La dirigeante du Front national français Marine Le Pen, qui devait arriver vendredi au Québec pour une visite d'une semaine, peinera à se trouver un interlocuteur politique local.

Tous les partis contactés vendredi, tant au niveau provincial que fédéral, ont indiqué qu'ils n'avaient pas prévu de rencontre avec la politicienne de 47 ans.

La plupart ont ajouté n'avoir « aucun intérêt » pour une telle rencontre, témoignant du malaise suscité par les positions radicales de la formation d'extrême droite, notamment sur les questions d'immigration.

La Coalition avenir Québec (CAQ) de François Legault est le seul parti qui dit avoir été contacté par les organisateurs de Mme Le Pen avant sa venue.
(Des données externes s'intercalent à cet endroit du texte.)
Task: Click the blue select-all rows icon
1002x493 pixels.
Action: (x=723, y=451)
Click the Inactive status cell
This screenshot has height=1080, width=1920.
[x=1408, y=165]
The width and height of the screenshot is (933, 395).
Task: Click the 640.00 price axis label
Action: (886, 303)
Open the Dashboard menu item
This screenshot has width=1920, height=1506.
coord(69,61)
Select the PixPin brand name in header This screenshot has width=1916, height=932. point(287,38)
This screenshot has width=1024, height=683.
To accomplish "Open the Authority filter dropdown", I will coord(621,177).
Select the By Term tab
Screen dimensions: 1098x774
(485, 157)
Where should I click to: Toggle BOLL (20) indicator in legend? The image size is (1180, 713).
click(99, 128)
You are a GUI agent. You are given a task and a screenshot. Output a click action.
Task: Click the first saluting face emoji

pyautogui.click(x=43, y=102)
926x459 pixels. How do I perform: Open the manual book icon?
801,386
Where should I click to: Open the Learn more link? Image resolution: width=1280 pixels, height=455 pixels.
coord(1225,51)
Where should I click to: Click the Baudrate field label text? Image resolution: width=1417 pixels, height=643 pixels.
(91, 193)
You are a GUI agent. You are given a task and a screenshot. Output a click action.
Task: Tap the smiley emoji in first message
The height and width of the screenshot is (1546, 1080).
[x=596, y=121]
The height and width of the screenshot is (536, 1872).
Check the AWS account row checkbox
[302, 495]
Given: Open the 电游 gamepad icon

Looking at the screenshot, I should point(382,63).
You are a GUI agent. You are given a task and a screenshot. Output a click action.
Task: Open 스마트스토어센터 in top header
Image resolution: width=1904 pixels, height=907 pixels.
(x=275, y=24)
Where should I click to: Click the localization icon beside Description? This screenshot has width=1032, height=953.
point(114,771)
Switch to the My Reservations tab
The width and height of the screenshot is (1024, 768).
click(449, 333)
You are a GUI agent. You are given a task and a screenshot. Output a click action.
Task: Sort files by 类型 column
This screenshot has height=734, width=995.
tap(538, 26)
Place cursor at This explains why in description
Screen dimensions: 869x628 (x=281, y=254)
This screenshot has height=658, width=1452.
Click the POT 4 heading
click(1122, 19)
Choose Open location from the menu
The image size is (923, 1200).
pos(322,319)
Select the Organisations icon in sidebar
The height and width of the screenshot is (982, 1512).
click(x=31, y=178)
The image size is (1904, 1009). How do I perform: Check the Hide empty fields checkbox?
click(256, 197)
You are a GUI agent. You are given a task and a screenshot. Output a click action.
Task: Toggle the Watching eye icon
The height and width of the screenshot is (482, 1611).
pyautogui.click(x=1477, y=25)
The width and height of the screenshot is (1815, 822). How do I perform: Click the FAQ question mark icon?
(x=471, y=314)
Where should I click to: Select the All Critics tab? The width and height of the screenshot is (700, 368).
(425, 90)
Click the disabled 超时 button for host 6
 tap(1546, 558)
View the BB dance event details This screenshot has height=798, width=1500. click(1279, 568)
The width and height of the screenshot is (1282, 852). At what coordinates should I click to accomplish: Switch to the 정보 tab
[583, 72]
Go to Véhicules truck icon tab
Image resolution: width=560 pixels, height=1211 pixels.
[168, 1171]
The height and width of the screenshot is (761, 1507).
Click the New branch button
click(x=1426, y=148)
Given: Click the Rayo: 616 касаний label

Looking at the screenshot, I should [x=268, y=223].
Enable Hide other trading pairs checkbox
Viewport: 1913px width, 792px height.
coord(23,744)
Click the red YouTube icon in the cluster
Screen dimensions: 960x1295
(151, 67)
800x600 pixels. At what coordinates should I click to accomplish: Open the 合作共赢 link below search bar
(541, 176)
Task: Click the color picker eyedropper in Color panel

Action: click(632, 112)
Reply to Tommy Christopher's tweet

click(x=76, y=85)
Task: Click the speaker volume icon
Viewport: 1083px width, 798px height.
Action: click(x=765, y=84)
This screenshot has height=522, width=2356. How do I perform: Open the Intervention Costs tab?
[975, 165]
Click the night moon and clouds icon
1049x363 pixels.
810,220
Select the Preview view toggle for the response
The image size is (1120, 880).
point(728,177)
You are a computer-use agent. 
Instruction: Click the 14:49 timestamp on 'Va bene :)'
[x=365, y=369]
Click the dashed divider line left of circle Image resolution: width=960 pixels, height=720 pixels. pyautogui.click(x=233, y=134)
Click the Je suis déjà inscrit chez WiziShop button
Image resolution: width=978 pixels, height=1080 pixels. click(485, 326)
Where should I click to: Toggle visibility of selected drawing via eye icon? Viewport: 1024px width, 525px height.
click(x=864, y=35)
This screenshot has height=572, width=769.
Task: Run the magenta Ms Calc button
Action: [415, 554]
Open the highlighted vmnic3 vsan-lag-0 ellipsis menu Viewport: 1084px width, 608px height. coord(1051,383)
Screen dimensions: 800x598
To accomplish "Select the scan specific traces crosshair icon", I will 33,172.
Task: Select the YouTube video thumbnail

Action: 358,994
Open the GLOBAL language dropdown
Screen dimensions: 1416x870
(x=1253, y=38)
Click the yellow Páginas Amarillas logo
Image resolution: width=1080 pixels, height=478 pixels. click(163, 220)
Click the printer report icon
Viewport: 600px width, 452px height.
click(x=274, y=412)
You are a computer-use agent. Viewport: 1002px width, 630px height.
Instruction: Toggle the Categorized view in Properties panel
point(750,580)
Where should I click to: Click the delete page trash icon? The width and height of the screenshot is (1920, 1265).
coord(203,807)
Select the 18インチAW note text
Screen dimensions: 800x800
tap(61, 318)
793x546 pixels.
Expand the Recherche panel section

L'attachée de presse à l'aile parlementaire du parti, Émilie Toussaint, s'est dite incapable vendredi de préciser pourquoi le Front national avait approché la CAQ.

Un élu français accompagnant Mme Le Pen, Sébastien Chénu, a affirmé en début de journée vendredi à Radio-Canada que des rencontres sont prévues avec des politiciens fédéraux, sans donner leur nom.

M. Chénu, qui n'a pas retourné les appels de La Presse, a précisé par ailleurs qu'un programme de rencontres avec des élus québécois était « en construction », là encore sans apporter de précision.

Jean-Yves Camus, un spécialiste français de l'extrême droite joint en France, s'est dit perplexe vendredi quant aux visées de la politicienne française, qui a prévu quelques rencontres avec la presse au cours des prochains jours.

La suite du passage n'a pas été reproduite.